Could you reproduce every entry that follows, exactly as shown?

Given records START

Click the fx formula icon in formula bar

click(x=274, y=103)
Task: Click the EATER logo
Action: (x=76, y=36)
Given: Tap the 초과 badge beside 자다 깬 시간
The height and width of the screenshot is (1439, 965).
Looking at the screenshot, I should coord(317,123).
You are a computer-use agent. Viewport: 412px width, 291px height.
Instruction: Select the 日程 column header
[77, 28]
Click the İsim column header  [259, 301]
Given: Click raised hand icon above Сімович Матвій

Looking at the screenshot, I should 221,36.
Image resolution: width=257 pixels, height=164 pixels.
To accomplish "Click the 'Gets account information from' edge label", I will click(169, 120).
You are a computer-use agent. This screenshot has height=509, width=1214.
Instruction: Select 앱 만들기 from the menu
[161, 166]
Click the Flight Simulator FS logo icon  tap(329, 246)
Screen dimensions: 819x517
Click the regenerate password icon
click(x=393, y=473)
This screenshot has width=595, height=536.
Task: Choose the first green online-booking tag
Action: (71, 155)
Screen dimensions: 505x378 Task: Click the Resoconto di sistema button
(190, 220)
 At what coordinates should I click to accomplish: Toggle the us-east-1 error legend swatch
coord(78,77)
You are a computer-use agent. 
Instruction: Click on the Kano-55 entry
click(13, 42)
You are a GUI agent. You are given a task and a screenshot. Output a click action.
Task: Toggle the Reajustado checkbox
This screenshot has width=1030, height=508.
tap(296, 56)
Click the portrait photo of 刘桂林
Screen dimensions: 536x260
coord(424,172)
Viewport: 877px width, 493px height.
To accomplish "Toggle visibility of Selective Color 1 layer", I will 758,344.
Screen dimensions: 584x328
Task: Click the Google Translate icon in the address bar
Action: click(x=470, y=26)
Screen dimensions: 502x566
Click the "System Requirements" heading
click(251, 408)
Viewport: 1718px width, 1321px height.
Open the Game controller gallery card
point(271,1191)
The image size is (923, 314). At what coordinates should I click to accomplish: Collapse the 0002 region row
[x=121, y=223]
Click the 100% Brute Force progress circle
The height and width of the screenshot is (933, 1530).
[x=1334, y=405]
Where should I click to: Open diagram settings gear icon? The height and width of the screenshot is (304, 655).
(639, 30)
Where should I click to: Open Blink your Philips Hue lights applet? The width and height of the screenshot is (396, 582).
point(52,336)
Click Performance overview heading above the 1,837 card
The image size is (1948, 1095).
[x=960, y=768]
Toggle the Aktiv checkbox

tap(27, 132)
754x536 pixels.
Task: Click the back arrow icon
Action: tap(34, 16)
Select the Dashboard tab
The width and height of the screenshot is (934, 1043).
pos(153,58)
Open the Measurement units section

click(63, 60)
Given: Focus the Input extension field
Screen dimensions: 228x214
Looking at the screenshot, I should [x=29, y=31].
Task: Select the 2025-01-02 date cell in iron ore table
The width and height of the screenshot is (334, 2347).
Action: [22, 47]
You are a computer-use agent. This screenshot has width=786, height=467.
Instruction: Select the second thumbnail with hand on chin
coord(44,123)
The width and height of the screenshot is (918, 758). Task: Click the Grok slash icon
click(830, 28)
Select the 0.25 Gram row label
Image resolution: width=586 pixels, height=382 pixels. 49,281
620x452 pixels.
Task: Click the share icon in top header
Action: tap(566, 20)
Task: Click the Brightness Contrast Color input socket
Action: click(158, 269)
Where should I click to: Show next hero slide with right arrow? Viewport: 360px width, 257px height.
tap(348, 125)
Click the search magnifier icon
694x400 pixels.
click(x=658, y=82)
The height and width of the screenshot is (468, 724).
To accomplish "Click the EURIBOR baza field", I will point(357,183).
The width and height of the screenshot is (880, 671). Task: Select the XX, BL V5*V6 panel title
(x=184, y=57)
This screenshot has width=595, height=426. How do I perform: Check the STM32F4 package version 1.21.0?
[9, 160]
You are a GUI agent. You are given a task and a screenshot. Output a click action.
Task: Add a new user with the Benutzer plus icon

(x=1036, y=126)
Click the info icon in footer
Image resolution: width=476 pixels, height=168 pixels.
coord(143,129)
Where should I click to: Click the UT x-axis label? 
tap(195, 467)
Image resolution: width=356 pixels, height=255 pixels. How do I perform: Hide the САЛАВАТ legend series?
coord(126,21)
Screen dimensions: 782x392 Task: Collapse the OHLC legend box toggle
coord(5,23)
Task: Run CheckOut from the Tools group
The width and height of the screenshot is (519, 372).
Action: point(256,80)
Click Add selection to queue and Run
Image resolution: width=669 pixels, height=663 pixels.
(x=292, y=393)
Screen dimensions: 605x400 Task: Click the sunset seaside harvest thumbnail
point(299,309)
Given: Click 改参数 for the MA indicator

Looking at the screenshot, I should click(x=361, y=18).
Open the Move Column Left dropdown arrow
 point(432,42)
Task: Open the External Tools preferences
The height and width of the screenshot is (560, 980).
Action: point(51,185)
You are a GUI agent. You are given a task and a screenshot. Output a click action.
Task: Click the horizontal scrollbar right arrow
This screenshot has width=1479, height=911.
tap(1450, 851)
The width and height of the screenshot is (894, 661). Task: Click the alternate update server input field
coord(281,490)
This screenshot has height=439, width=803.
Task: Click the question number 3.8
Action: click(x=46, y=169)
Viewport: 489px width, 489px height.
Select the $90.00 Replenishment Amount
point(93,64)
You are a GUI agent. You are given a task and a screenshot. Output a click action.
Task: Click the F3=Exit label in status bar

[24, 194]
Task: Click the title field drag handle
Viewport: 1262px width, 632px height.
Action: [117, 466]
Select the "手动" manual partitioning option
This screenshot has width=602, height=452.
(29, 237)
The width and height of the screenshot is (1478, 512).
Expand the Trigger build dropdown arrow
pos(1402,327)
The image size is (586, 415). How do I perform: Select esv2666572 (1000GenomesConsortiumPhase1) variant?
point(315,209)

Given records END

Answer section:
Click the fx formula icon in formula bar

click(x=274, y=103)
Task: Click the EATER logo
Action: (x=76, y=36)
Given: Tap the 초과 badge beside 자다 깬 시간
The height and width of the screenshot is (1439, 965).
Looking at the screenshot, I should coord(317,123).
You are a computer-use agent. Viewport: 412px width, 291px height.
Instruction: Select the 日程 column header
[77, 28]
Click the İsim column header  [259, 301]
Given: Click raised hand icon above Сімович Матвій

Looking at the screenshot, I should 221,36.
Image resolution: width=257 pixels, height=164 pixels.
To accomplish "Click the 'Gets account information from' edge label", I will click(169, 120).
You are a computer-use agent. This screenshot has height=509, width=1214.
Instruction: Select 앱 만들기 from the menu
[161, 166]
Click the Flight Simulator FS logo icon  tap(329, 246)
Screen dimensions: 819x517
Click the regenerate password icon
click(x=393, y=473)
This screenshot has width=595, height=536.
Task: Choose the first green online-booking tag
Action: (71, 155)
Screen dimensions: 505x378 Task: Click the Resoconto di sistema button
(190, 220)
 At what coordinates should I click to accomplish: Toggle the us-east-1 error legend swatch
coord(78,77)
You are a computer-use agent. 
Instruction: Click on the Kano-55 entry
click(13, 42)
You are a GUI agent. You are given a task and a screenshot. Output a click action.
Task: Toggle the Reajustado checkbox
This screenshot has width=1030, height=508.
tap(296, 56)
Click the portrait photo of 刘桂林
Screen dimensions: 536x260
coord(424,172)
Viewport: 877px width, 493px height.
To accomplish "Toggle visibility of Selective Color 1 layer", I will 758,344.
Screen dimensions: 584x328
Task: Click the Google Translate icon in the address bar
Action: click(x=470, y=26)
Screen dimensions: 502x566
Click the "System Requirements" heading
click(251, 408)
Viewport: 1718px width, 1321px height.
Open the Game controller gallery card
point(271,1191)
The image size is (923, 314). At what coordinates should I click to accomplish: Collapse the 0002 region row
[x=121, y=223]
Click the 100% Brute Force progress circle
The height and width of the screenshot is (933, 1530).
[x=1334, y=405]
Where should I click to: Open diagram settings gear icon? The height and width of the screenshot is (304, 655).
(639, 30)
Where should I click to: Open Blink your Philips Hue lights applet? The width and height of the screenshot is (396, 582).
point(52,336)
Click Performance overview heading above the 1,837 card
The image size is (1948, 1095).
[x=960, y=768]
Toggle the Aktiv checkbox

tap(27, 132)
754x536 pixels.
Task: Click the back arrow icon
Action: tap(34, 16)
Select the Dashboard tab
The width and height of the screenshot is (934, 1043).
pos(153,58)
Open the Measurement units section

click(63, 60)
Given: Focus the Input extension field
Screen dimensions: 228x214
Looking at the screenshot, I should [x=29, y=31].
Task: Select the 2025-01-02 date cell in iron ore table
The width and height of the screenshot is (334, 2347).
Action: [22, 47]
You are a computer-use agent. This screenshot has width=786, height=467.
Instruction: Select the second thumbnail with hand on chin
coord(44,123)
The width and height of the screenshot is (918, 758). Task: Click the Grok slash icon
click(830, 28)
Select the 0.25 Gram row label
Image resolution: width=586 pixels, height=382 pixels. 49,281
620x452 pixels.
Task: Click the share icon in top header
Action: tap(566, 20)
Task: Click the Brightness Contrast Color input socket
Action: click(158, 269)
Where should I click to: Show next hero slide with right arrow? Viewport: 360px width, 257px height.
tap(348, 125)
Click the search magnifier icon
694x400 pixels.
click(x=658, y=82)
The height and width of the screenshot is (468, 724).
To accomplish "Click the EURIBOR baza field", I will point(357,183).
The width and height of the screenshot is (880, 671). Task: Select the XX, BL V5*V6 panel title
(x=184, y=57)
This screenshot has width=595, height=426. How do I perform: Check the STM32F4 package version 1.21.0?
[9, 160]
You are a GUI agent. You are given a task and a screenshot. Output a click action.
Task: Add a new user with the Benutzer plus icon

(x=1036, y=126)
Click the info icon in footer
Image resolution: width=476 pixels, height=168 pixels.
coord(143,129)
Where should I click to: Click the UT x-axis label? 
tap(195, 467)
Image resolution: width=356 pixels, height=255 pixels. How do I perform: Hide the САЛАВАТ legend series?
coord(126,21)
Screen dimensions: 782x392 Task: Collapse the OHLC legend box toggle
coord(5,23)
Task: Run CheckOut from the Tools group
The width and height of the screenshot is (519, 372).
Action: point(256,80)
Click Add selection to queue and Run
Image resolution: width=669 pixels, height=663 pixels.
(x=292, y=393)
Screen dimensions: 605x400 Task: Click the sunset seaside harvest thumbnail
point(299,309)
Given: Click 改参数 for the MA indicator

Looking at the screenshot, I should click(x=361, y=18).
Open the Move Column Left dropdown arrow
 point(432,42)
Task: Open the External Tools preferences
The height and width of the screenshot is (560, 980).
Action: point(51,185)
You are a GUI agent. You are given a task and a screenshot. Output a click action.
Task: Click the horizontal scrollbar right arrow
This screenshot has width=1479, height=911.
tap(1450, 851)
The width and height of the screenshot is (894, 661). Task: Click the alternate update server input field
coord(281,490)
This screenshot has height=439, width=803.
Task: Click the question number 3.8
Action: click(x=46, y=169)
Viewport: 489px width, 489px height.
Select the $90.00 Replenishment Amount
point(93,64)
You are a GUI agent. You are given a task and a screenshot. Output a click action.
Task: Click the F3=Exit label in status bar

[24, 194]
Task: Click the title field drag handle
Viewport: 1262px width, 632px height.
Action: [117, 466]
Select the "手动" manual partitioning option
This screenshot has width=602, height=452.
(29, 237)
The width and height of the screenshot is (1478, 512).
Expand the Trigger build dropdown arrow
pos(1402,327)
The image size is (586, 415). How do I perform: Select esv2666572 (1000GenomesConsortiumPhase1) variant?
point(315,209)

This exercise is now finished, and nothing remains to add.